Once inside ambulance, paramedic Roger Aeillo discovered two of his three patients didn’t speak English. One was bilingual and translated.

“They all described the same feeling,” he said. “They all had the same complaint - you feel like you’ve been shocked.”

Several witnesses yesterday described a scene of chaos after the tree was struck.

Hector Rivera of Boston, an Air Force reservist, said he sprang into action to help move victims tossed by the strike to safety.

“People were falling like bricks,” Rivera said. “It looked like a movie scene. We kept hearing thunder. You could hear people crying.”

He said he and another man picked up and moved two men about 40 feet from near the tree to the sidewalk.

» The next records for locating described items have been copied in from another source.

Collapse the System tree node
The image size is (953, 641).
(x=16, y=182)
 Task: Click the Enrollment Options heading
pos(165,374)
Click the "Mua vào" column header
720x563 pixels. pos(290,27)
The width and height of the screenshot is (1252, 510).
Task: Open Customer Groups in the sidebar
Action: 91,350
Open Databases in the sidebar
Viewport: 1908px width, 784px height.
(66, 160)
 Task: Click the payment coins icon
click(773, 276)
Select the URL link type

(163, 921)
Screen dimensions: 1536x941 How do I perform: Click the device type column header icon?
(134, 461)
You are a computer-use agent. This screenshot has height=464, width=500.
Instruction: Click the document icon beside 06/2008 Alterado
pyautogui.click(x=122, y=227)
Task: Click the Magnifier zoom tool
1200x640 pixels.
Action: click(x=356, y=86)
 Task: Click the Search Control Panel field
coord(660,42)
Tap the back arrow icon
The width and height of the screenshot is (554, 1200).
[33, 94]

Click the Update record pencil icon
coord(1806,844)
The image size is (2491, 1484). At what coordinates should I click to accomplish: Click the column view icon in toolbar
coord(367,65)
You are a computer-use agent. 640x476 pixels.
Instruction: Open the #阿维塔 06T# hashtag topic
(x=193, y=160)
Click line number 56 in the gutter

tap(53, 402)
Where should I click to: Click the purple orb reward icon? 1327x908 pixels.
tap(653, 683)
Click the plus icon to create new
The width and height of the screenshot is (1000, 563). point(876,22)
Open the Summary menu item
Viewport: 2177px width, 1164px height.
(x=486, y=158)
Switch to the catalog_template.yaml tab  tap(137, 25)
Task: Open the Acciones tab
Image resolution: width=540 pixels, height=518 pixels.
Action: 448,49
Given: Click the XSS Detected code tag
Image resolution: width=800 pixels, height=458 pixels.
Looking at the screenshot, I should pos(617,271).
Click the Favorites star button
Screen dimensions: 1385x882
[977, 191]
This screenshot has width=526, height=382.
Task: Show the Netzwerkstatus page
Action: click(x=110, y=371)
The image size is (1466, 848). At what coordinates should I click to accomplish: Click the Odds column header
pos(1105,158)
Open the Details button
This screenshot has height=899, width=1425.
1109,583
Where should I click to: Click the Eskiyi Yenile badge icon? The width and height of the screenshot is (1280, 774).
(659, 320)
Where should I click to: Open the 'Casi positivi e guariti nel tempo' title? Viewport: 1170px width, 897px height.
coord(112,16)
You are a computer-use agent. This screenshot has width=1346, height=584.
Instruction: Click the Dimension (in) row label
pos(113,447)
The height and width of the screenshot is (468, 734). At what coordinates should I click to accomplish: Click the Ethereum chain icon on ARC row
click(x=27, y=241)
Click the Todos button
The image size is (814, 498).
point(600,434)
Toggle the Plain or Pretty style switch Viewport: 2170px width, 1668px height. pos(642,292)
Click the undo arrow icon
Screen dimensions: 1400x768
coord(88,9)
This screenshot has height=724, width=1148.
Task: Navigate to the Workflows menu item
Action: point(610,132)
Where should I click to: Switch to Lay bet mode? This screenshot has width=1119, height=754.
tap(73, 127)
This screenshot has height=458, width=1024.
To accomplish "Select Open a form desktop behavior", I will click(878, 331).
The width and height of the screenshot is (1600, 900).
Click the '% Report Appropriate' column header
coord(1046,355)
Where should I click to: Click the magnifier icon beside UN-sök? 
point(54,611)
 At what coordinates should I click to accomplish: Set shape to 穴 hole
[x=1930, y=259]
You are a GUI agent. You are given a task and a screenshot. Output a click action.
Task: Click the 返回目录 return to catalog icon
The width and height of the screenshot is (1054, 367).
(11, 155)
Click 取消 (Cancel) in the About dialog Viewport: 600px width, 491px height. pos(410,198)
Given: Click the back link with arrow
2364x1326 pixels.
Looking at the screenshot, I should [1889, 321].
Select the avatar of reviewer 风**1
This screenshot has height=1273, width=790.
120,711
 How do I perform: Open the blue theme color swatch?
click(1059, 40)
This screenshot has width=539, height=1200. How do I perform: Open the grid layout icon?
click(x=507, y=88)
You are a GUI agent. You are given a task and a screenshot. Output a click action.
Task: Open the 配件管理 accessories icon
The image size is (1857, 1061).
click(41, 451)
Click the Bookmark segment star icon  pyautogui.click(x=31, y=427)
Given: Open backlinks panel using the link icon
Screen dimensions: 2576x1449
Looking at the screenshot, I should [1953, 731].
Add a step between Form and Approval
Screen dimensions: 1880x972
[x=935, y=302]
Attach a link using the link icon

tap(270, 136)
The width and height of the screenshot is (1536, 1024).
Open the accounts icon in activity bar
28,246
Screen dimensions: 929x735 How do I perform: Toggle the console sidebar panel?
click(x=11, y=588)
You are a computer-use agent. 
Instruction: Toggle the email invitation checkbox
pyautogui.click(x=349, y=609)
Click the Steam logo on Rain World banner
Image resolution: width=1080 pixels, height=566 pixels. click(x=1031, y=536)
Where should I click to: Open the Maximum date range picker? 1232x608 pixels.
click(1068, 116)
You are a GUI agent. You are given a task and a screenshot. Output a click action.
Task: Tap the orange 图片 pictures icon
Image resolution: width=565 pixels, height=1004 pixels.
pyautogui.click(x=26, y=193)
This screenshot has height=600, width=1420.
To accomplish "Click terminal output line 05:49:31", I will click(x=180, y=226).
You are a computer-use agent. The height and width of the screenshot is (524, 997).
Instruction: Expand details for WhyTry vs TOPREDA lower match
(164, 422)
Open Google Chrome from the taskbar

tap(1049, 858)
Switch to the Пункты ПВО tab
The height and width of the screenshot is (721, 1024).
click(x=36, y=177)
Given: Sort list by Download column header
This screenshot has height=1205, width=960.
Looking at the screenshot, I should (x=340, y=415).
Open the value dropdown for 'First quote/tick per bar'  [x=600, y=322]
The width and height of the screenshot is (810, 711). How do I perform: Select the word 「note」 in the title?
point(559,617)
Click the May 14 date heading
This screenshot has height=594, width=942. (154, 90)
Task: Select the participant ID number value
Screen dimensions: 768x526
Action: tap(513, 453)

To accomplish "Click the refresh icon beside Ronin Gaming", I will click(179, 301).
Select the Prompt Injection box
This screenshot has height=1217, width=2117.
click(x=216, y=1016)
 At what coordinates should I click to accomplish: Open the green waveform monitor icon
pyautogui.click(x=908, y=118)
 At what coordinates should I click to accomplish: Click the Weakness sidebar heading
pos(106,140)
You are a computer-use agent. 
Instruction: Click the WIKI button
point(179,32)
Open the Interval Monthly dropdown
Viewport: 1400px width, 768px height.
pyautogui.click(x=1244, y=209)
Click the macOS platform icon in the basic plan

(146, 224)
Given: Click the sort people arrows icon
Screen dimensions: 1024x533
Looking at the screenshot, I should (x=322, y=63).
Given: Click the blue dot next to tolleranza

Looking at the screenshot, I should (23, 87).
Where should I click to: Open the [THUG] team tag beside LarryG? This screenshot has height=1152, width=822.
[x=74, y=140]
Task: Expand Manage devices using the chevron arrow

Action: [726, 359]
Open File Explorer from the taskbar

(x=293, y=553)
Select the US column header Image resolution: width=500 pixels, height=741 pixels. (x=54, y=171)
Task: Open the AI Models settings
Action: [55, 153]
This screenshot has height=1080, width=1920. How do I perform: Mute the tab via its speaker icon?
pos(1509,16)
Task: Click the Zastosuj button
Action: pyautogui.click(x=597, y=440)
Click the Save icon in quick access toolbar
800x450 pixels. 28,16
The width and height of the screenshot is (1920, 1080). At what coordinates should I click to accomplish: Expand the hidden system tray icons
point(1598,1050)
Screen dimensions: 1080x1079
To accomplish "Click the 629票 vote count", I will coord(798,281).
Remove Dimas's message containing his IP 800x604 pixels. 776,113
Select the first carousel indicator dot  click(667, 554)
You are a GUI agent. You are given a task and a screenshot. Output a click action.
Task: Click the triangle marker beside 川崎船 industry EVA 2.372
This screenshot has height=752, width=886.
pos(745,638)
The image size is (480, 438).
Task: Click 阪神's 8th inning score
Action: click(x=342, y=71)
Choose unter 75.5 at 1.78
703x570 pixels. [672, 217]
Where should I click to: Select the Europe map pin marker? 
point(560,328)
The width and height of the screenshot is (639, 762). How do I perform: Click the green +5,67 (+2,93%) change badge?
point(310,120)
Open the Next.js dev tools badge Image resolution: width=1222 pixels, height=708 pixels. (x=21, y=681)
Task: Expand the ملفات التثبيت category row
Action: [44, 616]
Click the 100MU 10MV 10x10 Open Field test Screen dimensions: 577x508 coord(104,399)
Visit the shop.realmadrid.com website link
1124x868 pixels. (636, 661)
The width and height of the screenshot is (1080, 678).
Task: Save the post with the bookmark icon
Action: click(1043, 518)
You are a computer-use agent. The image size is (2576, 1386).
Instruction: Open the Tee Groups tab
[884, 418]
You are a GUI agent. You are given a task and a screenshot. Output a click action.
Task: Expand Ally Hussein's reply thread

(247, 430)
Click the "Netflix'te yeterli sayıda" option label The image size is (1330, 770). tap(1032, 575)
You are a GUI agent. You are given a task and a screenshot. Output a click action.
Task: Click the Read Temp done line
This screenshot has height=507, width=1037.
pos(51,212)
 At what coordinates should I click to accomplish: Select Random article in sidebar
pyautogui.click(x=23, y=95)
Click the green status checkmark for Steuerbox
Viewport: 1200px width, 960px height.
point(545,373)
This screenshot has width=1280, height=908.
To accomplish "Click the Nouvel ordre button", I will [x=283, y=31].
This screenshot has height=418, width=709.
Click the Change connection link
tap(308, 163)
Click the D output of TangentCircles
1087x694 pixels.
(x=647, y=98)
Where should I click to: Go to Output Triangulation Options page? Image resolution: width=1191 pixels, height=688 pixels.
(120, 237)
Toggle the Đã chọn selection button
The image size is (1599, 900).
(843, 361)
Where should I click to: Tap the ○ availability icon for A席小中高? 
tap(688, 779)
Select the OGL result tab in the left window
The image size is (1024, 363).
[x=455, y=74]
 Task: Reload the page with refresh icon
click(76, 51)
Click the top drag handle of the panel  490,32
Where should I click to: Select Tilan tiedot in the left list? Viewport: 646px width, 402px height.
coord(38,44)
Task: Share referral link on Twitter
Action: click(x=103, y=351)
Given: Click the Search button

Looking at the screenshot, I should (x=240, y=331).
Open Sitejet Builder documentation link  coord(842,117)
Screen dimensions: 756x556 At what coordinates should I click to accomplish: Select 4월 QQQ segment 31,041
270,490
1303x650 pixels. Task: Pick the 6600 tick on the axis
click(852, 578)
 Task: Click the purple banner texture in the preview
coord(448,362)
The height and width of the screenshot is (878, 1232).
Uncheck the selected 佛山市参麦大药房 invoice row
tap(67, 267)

“I was just trying to keep his head and back elevated,” he said of the victim. “The rain was coming down so hard he could have drowned.”

The National Weather Service in Taunton said .98 of an inch fell on Boston in less than an hour, a significant amount of water fall that prompted sudden street flooding and blinding driving conditions.

“Just getting there was a significant issue . . . I lost complete visibility a couple of times on Blue Hill Ave., just trying to respond to the scene,” said Boston Emergency Medical Service Deputy Superintendent Michael Bosse, one of the first responders to reach the scene. “When I got out of my vehicle, I stepped into 2 feet of water and on top of that it was still pouring and thundering and lightning around us while we were out there working.”

Rivera said if officials had called the Salvadoran League’s regular Sunday game when the rain struck, dozens more people would have huddled beneath the tree. By continuing to play, he said they averted a larger disaster.

A witness who identified himself as Elias said he was standing under the tree beside Cruz Garay, 44, who leaned against it. Both men watched as soccer players struggled to finish out the game in the deluge when the lightning hit.

“I (saw) the light,” Elias said. “It was very, very, very bright, very loud ‘bu-boom.’ All the people were tossed as if they were a bucket of water. My heart is still beating (fast).”

Garay went down with a heart attack, according to his brother Nelson Garay, who sat at the scene afterward, shaken after seeing his older brother struck.

Angela Rowlings and Jessica Van Sack contributed to this report.